Alors que Gu Feng hésitait, une sensation de froid l'envahit de nouveau. Il s'écria « Ya ! » et saisit le talisman, le collant derrière son dos.
Gu Feng, ayant l'impression d'avoir heurté quelque chose, se retourna pour regarder.
« Hé, mon pote, qu'est-ce que tu fais ? Même si mes lunettes de soleil sont un peu trop grandes, si elles ne te plaisent pas, dis-le simplement. Pourquoi recourir à la violence ? »
Un homme d'âge mûr, une quarantaine d'années environ, tenant ses lunettes presque brisées par Gu Feng, cria.
Gu Feng esquissa un sourire gêné : « Désolé, désolé ! » Il se retourna rapidement, l'air embarrassé.
Ce qui s'est passé?
Si c'est un être humain, pourquoi sa respiration est-elle si froide ?
Gu Feng regarda Shi Xin et sourit, muet de stupeur. Soudain, une pensée lui traversa l'esprit. Du coin de l'œil, où était passée cette femme d'âge mûr ?
Gu Feng se retourna et regarda autour de lui, puis fut immédiatement stupéfait. Où étaient-ils passés ? Où étaient tous ces passagers qui se pressaient pour monter à bord ?

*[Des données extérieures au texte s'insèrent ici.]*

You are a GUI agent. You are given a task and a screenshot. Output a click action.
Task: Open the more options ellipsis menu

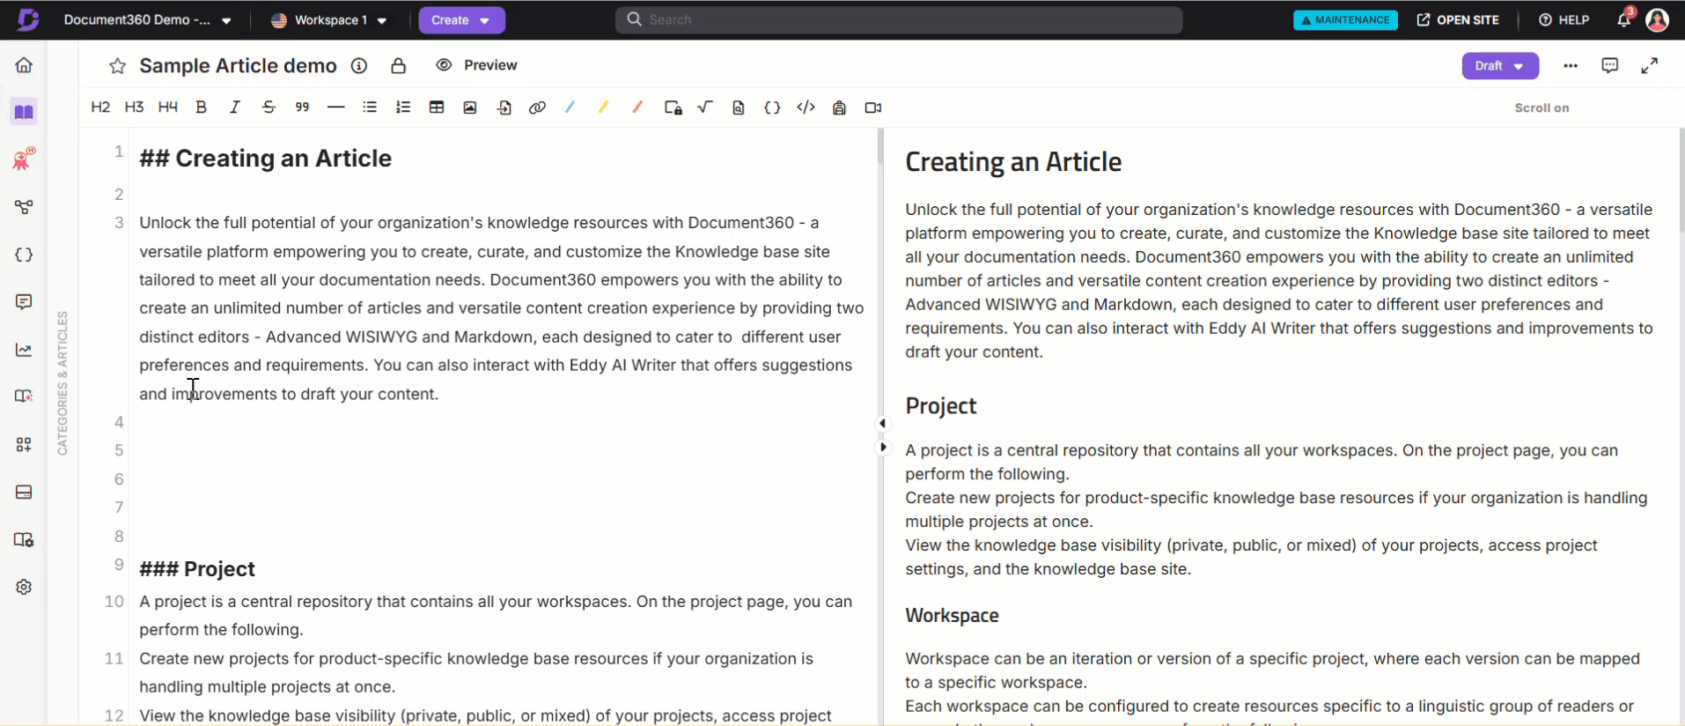coord(1570,66)
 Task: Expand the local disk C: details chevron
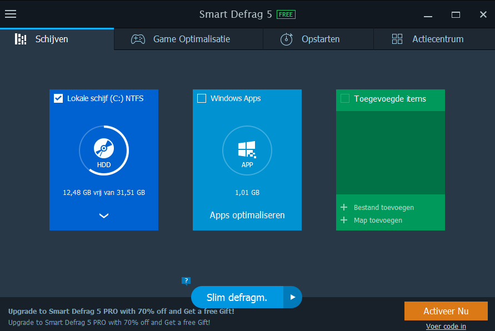click(x=104, y=216)
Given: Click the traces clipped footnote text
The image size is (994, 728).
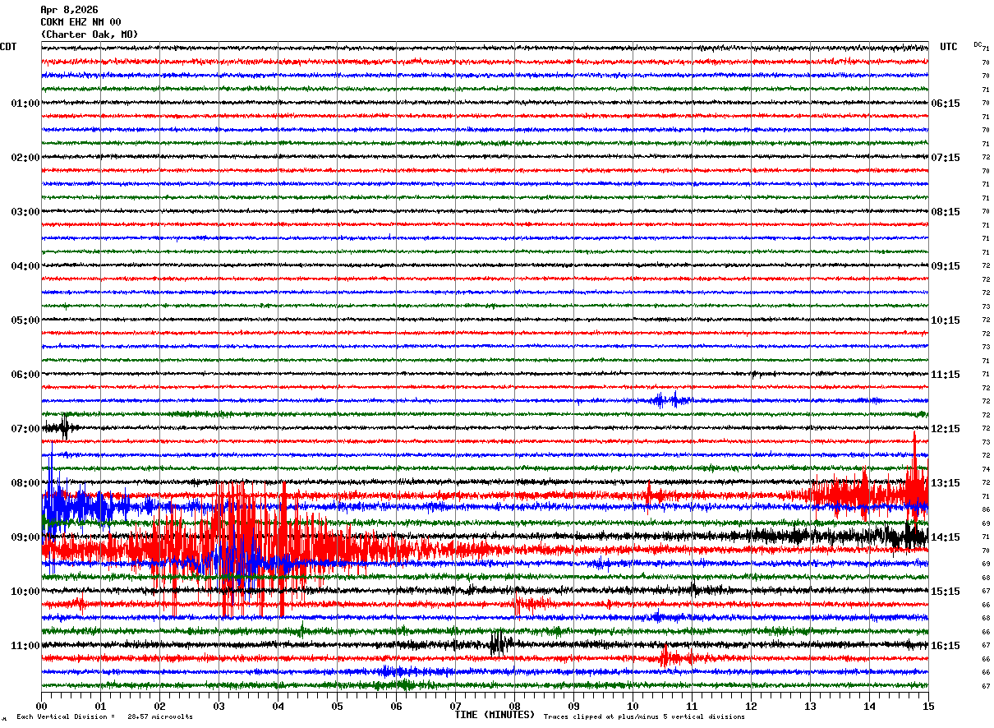Looking at the screenshot, I should coord(644,716).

Gu Feng se retourna à contrecœur et jeta un coup d'œil en arrière.
Vide ! Le type avec les lunettes de soleil a disparu en un instant ?
Ils se levèrent tous deux, surpris. Même le chauffeur avait disparu.
Qui contrôle cette voiture ?
Gu Feng a découvert quelque chose d'étrange : le volant bougeait tout seul.
En un instant, tout le monde disparut, les laissant là, abasourdis, la bouche grande ouverte. Bon sang, il fait jour !
Les deux hommes étaient désemparés et, après avoir donné des coups de volant, ils arrivèrent à un endroit où la voiture s'était arrêtée.
Ils comprirent qu'il était temps de descendre du bus ; rien ne changerait et personne ne pourrait y échapper.
« Avec votre force humaine, il est très difficile de lutter contre cette chose ! Avec votre force humaine, il est très difficile de lutter contre cette chose ! »
Les paroles de He Ye résonnèrent longtemps dans mes oreilles.
Alors que Gu Feng sortait lentement de la voiture, il serrait fermement la main de Shi Xin et regardait autour de lui.
C'était au cœur d'une forêt dense, où des arbres immenses bloquaient complètement le soleil. Autrefois, Gu Feng aurait pensé que c'était l'endroit idéal pour se rafraîchir ! Mais à présent, la situation était différente. Il ressentait un mystère infini, une étrangeté absolue, et même une intention meurtrière sans bornes !
Au pied du tombeau se dresse un monticule de terre. Bien qu'il n'y ait pas de pierre tombale, il est aisé de deviner qu'il s'agit d'un lieu de sépulture.
Quelle est la signification ?
Que signifie le fait qu'«il» m'ait manipulé pour que je vienne ici?
Dans le silence absolu, on aurait dit que des yeux fantomatiques pouvaient lire dans les cœurs de chacun ! Il semblait percevoir les doutes qui habitaient Gu Feng. Soudain, un son étrange, glacial et désolé, déchira l'air, figeant tout le monde sur place.
"Sacrement de sang !"
Ce style ancien est véritablement choquant. Un sacrifice de sang ?
Il ne put s'empêcher de serrer Shixin plus fort contre lui. Face à cette chose omniprésente, Gu Feng se sentit soudain impuissant et perdu.
Il marqua une pause, perdu dans ses pensées.